Records for processing Start Marker

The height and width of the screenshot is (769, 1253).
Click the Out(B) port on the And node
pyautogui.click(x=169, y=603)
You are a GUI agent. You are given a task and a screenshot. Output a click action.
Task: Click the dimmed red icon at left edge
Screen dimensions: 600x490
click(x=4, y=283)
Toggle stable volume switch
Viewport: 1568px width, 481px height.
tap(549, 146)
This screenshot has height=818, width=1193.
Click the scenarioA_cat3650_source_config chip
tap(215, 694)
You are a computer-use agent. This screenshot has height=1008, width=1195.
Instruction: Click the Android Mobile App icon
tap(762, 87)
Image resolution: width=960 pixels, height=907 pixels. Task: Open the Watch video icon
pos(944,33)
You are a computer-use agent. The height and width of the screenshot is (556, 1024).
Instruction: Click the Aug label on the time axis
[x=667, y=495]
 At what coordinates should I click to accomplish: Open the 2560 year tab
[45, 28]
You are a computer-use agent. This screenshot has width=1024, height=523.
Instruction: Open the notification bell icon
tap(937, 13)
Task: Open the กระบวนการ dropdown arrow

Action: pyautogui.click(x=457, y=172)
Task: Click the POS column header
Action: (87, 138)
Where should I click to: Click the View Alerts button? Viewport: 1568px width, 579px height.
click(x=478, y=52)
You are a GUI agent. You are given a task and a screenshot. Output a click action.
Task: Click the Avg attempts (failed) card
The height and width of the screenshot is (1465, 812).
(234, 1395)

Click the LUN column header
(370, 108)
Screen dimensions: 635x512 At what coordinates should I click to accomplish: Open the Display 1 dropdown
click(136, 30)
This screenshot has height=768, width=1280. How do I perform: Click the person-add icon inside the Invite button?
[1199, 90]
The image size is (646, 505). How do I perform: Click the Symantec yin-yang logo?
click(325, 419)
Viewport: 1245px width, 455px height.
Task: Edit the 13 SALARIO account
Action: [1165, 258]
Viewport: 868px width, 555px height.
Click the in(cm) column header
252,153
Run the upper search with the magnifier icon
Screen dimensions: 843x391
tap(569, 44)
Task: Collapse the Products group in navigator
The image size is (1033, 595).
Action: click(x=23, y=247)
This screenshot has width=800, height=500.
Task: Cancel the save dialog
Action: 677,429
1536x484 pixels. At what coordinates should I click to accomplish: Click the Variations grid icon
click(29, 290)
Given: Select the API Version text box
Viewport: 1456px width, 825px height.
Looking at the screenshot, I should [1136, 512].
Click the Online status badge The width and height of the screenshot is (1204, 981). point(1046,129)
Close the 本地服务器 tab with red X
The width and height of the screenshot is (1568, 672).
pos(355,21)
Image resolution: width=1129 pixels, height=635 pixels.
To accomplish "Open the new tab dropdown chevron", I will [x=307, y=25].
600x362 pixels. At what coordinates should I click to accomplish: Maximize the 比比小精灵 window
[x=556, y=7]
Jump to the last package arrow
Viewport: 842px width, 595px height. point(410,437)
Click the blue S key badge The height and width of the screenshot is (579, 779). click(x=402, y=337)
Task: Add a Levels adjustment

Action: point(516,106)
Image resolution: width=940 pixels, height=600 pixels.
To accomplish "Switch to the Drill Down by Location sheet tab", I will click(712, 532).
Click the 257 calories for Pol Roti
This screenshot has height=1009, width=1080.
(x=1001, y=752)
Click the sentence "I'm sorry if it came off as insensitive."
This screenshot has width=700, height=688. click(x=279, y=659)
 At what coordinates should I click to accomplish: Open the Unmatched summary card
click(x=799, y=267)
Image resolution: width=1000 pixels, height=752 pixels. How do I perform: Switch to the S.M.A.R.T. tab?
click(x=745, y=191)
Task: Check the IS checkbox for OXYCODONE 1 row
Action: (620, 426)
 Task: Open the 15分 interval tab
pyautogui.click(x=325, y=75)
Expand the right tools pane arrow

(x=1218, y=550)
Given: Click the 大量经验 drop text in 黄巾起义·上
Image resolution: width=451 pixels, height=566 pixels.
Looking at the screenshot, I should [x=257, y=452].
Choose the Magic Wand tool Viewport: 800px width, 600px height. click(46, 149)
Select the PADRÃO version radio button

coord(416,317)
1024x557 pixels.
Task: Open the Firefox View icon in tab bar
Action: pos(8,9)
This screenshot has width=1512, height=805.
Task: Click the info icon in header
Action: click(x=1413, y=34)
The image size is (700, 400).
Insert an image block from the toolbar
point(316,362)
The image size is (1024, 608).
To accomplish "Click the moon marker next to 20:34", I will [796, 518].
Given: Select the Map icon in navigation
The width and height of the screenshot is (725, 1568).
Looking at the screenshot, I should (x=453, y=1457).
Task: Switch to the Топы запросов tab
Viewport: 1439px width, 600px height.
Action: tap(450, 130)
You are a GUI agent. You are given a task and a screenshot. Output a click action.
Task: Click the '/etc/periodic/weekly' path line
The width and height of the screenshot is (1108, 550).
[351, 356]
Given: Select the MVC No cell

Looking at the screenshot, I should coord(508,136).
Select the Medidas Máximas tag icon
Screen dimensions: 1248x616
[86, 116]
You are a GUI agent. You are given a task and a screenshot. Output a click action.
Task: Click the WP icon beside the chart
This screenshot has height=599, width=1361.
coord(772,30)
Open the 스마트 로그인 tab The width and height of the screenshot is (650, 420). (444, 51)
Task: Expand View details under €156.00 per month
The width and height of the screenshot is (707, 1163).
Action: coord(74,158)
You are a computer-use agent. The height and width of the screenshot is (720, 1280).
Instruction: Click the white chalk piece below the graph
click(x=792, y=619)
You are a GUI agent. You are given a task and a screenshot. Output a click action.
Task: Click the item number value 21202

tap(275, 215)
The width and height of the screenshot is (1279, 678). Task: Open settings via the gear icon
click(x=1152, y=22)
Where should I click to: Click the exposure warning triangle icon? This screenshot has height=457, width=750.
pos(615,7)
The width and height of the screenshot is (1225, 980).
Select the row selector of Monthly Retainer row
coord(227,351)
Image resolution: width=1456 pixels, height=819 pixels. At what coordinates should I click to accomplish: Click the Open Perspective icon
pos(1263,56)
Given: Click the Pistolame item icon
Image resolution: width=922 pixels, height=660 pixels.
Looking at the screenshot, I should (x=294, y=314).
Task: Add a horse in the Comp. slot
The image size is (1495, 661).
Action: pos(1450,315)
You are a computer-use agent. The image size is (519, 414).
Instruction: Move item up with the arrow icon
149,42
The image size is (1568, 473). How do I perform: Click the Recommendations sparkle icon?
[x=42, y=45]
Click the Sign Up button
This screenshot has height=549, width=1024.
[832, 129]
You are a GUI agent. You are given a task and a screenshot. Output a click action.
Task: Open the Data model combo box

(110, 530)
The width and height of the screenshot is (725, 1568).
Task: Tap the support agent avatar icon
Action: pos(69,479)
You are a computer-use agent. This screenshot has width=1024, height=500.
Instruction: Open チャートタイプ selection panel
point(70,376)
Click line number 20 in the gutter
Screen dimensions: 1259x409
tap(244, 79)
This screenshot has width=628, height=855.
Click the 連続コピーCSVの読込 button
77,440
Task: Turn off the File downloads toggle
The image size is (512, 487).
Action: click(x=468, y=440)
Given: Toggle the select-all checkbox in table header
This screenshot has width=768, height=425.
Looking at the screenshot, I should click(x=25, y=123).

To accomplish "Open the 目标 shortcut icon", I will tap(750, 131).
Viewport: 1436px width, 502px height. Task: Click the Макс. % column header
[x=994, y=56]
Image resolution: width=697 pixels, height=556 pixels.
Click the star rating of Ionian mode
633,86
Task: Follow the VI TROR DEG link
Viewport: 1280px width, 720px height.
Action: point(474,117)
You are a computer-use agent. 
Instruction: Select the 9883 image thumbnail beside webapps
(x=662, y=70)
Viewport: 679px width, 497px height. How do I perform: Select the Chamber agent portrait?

Records for processing End Marker

**Your instructions:** Could you report all lines of the listing that hold "text"?

**Answer section:**
Given: Select the API Version text box
Given: Click the 大量经验 drop text in 黄巾起义·上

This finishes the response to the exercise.